▶ RECORDS PROVIDED
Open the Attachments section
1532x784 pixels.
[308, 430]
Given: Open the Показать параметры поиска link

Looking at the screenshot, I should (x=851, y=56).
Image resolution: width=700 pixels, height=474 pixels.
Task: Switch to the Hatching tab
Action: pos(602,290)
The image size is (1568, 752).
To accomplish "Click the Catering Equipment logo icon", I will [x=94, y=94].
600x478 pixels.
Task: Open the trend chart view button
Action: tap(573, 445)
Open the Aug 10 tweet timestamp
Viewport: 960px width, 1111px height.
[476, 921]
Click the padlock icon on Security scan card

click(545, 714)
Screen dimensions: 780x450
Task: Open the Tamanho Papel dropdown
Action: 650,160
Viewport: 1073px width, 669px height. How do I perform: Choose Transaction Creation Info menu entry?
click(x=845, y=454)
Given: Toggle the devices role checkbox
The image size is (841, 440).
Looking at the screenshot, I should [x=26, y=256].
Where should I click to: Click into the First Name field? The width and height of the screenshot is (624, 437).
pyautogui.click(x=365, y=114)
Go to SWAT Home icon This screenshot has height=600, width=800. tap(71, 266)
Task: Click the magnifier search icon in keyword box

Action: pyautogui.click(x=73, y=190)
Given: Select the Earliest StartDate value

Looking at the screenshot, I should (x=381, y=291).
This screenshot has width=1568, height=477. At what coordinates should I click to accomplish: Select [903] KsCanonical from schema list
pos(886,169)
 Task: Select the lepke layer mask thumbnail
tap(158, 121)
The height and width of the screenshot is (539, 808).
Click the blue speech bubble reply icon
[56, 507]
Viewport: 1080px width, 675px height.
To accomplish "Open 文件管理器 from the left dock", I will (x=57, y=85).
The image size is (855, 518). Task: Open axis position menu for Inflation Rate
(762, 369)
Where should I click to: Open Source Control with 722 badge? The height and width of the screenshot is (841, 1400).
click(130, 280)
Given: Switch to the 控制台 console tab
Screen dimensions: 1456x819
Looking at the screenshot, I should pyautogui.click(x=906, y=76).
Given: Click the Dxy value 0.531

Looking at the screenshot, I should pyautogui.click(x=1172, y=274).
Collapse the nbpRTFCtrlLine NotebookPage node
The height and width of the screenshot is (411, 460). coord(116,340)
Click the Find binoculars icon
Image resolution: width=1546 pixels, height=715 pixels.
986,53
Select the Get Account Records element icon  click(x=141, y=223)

▶ YOUR ASSIGNMENT
Would you return the entries exactly as they stand?

▶ REPLY TO THE EXERCISE
Open the Attachments section
1532x784 pixels.
[308, 430]
Given: Open the Показать параметры поиска link

Looking at the screenshot, I should (x=851, y=56).
Image resolution: width=700 pixels, height=474 pixels.
Task: Switch to the Hatching tab
Action: pos(602,290)
The image size is (1568, 752).
To accomplish "Click the Catering Equipment logo icon", I will [x=94, y=94].
600x478 pixels.
Task: Open the trend chart view button
Action: tap(573, 445)
Open the Aug 10 tweet timestamp
Viewport: 960px width, 1111px height.
[476, 921]
Click the padlock icon on Security scan card

click(545, 714)
Screen dimensions: 780x450
Task: Open the Tamanho Papel dropdown
Action: 650,160
Viewport: 1073px width, 669px height. How do I perform: Choose Transaction Creation Info menu entry?
click(x=845, y=454)
Given: Toggle the devices role checkbox
The image size is (841, 440).
Looking at the screenshot, I should [x=26, y=256].
Where should I click to: Click into the First Name field? The width and height of the screenshot is (624, 437).
pyautogui.click(x=365, y=114)
Go to SWAT Home icon This screenshot has height=600, width=800. tap(71, 266)
Task: Click the magnifier search icon in keyword box

Action: pyautogui.click(x=73, y=190)
Given: Select the Earliest StartDate value

Looking at the screenshot, I should (x=381, y=291).
This screenshot has width=1568, height=477. At what coordinates should I click to accomplish: Select [903] KsCanonical from schema list
pos(886,169)
 Task: Select the lepke layer mask thumbnail
tap(158, 121)
The height and width of the screenshot is (539, 808).
Click the blue speech bubble reply icon
[56, 507]
Viewport: 1080px width, 675px height.
To accomplish "Open 文件管理器 from the left dock", I will (x=57, y=85).
The image size is (855, 518). Task: Open axis position menu for Inflation Rate
(762, 369)
Where should I click to: Open Source Control with 722 badge? The height and width of the screenshot is (841, 1400).
click(130, 280)
Given: Switch to the 控制台 console tab
Screen dimensions: 1456x819
Looking at the screenshot, I should pyautogui.click(x=906, y=76).
Given: Click the Dxy value 0.531

Looking at the screenshot, I should pyautogui.click(x=1172, y=274).
Collapse the nbpRTFCtrlLine NotebookPage node
The height and width of the screenshot is (411, 460). coord(116,340)
Click the Find binoculars icon
Image resolution: width=1546 pixels, height=715 pixels.
986,53
Select the Get Account Records element icon  click(x=141, y=223)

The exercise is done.